I like men and women of class, however you wish to determine that; eating outdoors in a warming breeze; elated by well designed furniture in an upscale store in The District; I dislike families or couples who eat their luxurious meals in upscale restaurants and rarely speak to one another or behave as if this is isn’t enjoyment of a kind. So utilitarian. I like to kibbitz and I do that with servers (waiters?), believing that joviality makes the meal taste better and that the waiter (!) does his work at a higher level if he is engaged. What was interesting to observe here in Vegas and elsewhere in my experience, is that the servers are not used to this. So after 15 to 20 served meals, here is this wise-cracking Jew making jest. However, it takes seconds and they are with me on the slope, especially when I insist that they give the check to the couple at the other table who strike me as cosmetically ugly and unpleasant individuals. Unpleasant people should pay all restaurant checks, a personal rule of thumb.
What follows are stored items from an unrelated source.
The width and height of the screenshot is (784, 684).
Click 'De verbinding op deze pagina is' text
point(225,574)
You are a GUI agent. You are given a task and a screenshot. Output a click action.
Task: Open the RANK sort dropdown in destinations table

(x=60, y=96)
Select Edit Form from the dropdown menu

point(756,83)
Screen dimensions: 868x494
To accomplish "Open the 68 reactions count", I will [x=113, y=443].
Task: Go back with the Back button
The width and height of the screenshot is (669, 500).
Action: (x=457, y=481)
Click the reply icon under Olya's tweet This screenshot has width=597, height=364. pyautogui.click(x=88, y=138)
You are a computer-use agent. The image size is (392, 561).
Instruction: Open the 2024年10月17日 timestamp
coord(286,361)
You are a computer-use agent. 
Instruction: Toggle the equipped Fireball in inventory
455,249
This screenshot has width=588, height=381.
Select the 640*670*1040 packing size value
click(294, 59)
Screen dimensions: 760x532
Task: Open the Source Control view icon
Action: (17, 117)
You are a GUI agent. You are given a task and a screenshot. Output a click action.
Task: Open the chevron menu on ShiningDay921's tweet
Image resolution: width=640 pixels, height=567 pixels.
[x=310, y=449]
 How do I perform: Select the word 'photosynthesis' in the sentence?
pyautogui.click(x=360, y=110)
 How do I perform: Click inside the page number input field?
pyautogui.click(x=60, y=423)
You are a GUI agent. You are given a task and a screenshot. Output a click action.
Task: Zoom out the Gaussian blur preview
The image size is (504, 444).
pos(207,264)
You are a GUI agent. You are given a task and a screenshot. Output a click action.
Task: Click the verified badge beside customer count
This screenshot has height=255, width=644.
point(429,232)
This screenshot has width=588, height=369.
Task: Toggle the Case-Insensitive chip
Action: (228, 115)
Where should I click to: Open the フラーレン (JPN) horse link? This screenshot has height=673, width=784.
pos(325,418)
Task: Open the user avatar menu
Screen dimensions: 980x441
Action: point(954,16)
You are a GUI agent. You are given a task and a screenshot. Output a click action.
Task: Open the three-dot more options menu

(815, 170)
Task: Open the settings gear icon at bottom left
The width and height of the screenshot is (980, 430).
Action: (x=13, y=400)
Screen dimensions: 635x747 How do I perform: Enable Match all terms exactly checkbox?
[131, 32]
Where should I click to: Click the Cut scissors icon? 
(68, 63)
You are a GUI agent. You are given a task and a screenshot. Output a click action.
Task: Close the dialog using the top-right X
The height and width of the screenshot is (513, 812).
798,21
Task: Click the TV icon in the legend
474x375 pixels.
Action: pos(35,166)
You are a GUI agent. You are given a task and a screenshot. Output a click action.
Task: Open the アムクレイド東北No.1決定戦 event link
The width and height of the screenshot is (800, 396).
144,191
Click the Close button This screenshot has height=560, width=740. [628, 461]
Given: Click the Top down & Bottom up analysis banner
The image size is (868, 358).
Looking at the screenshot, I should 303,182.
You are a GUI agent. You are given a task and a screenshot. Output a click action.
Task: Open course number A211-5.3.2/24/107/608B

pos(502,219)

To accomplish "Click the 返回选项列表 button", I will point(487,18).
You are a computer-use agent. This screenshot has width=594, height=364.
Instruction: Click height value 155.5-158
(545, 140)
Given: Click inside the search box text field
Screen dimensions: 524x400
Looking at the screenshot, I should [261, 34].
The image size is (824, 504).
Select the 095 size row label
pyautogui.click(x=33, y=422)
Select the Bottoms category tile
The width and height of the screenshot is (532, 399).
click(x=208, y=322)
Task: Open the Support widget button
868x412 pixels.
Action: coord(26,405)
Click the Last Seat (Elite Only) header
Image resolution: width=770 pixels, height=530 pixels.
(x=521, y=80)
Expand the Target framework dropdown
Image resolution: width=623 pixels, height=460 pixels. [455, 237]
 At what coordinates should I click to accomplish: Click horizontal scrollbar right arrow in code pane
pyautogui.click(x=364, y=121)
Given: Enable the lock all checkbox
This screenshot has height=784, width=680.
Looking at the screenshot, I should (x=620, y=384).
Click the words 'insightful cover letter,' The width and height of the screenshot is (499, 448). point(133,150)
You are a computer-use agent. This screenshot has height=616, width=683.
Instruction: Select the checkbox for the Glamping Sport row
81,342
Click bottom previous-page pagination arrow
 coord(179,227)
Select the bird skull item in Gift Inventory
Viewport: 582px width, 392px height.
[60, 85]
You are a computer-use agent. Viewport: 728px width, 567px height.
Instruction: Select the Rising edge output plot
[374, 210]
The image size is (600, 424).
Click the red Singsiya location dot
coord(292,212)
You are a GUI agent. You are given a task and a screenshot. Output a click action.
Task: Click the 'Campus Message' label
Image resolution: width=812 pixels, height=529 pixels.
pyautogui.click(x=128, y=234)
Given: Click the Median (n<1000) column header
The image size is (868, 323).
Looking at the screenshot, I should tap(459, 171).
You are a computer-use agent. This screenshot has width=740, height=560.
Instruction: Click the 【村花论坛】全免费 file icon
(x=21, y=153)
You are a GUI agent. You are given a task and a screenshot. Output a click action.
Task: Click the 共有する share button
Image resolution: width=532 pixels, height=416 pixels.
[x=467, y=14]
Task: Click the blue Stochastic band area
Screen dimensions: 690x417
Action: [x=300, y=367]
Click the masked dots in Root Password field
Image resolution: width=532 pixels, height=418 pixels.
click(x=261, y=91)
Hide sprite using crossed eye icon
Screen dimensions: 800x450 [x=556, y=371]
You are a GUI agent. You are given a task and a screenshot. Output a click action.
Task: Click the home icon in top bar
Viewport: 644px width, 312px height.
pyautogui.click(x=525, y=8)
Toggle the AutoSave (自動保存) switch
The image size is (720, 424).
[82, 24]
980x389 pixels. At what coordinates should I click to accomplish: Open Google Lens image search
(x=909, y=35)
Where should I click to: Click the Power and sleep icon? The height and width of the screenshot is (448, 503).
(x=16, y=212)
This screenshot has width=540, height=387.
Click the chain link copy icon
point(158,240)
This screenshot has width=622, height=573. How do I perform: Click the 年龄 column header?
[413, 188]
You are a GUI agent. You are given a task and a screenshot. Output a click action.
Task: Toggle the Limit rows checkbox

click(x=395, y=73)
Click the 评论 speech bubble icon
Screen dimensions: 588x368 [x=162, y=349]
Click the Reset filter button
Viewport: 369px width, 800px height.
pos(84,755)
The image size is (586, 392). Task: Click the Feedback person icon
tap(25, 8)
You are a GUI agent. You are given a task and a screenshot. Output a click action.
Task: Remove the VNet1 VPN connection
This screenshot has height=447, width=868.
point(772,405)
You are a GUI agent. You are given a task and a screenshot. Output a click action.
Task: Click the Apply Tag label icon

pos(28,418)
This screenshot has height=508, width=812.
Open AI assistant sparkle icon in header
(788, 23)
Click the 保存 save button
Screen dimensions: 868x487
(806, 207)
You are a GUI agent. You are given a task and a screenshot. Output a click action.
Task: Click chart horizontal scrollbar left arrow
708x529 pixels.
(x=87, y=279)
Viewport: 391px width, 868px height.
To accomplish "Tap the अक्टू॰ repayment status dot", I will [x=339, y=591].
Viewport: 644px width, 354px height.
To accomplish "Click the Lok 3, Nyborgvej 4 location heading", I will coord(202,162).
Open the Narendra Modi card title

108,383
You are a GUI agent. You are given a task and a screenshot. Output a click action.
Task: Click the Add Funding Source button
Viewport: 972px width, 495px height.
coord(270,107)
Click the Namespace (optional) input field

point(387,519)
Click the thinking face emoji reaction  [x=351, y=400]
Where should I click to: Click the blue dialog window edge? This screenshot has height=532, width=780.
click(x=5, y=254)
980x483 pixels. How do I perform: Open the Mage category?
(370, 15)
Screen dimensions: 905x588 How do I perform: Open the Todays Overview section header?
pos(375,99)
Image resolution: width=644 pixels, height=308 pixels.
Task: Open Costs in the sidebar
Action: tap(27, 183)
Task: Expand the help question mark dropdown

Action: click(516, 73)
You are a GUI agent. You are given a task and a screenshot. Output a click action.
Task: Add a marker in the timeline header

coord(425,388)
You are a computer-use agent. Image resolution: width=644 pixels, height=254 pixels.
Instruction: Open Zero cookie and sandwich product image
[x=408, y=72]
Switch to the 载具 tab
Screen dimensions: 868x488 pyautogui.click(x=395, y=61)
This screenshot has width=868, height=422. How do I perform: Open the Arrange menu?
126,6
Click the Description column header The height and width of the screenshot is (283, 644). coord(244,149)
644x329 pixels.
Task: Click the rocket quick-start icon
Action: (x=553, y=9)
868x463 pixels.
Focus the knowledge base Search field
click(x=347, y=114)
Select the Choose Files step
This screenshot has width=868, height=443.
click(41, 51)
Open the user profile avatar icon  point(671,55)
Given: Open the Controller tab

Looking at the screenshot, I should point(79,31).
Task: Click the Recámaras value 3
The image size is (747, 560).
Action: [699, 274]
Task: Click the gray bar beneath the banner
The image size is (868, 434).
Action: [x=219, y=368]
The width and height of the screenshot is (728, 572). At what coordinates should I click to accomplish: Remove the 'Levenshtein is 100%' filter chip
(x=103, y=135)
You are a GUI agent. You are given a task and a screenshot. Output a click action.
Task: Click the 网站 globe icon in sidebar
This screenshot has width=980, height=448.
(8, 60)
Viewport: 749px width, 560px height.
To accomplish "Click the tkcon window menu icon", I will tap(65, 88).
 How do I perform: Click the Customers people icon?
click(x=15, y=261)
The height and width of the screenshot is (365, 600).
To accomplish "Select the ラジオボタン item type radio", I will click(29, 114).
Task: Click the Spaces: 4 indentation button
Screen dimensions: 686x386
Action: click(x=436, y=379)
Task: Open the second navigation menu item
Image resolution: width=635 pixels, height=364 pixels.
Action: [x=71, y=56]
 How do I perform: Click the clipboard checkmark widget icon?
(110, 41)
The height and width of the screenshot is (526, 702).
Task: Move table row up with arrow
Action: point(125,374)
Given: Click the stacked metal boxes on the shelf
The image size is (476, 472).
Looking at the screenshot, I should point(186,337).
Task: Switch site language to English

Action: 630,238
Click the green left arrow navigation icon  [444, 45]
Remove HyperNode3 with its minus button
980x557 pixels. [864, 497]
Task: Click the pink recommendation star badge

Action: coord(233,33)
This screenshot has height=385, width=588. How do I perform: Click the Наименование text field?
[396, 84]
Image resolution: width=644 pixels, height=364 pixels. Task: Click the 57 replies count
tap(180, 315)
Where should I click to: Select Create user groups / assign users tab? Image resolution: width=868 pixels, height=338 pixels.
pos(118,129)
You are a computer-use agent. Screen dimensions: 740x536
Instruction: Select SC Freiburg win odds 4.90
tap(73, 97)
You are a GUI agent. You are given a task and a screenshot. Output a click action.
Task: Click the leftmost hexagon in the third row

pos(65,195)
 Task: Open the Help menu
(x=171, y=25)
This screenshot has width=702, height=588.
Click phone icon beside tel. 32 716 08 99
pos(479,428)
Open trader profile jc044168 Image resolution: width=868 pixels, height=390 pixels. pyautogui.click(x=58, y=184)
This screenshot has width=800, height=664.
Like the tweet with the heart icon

In Vegas I sensed the old Matt well up as I felt that the decision to move was more than right; it returned me to life, that I could engage other human beings of similar interests or better still, individuals who sensed or believed or simply knew that one must do more than live life, whatever that is, but to delight in the varieties of experience. I got it: you are a teenager, you shower in the late afternoon on a July day, throw on a clean shirt and jeans and smell how freshly laundered it is, slip into fresh socks, go down the elevator and that first cooling and caressing breeze of a late summer day arouses the cheap cologne you’ve put on, because you are going to the park to meet up with friends or to take another gander at that hottie that makes you have a woody.

Post Impressions of Vegas

Saturday, June 13th, 2009

When I look into the street across the way and the rest of this decrepit neighborhood, I realize the gross differences between the two realities I have experienced as of late — here I feel kind of dirty and beaten down by the “neighbors” and the shabbiness of the blocks. In Vegas I felt returned to life, and I cannot wait to leave this palpable lower class mentality behind me. I associate to teaching in a ghetto school about 45 years ago and how demoralizing it was for me, a kind of death in life. I knew that if I didn’t get out I would be eventually worn down to a nub. And I did move away and taught in a better school system. It is akin to knowing in your heart of hearts that you know better, deserve better.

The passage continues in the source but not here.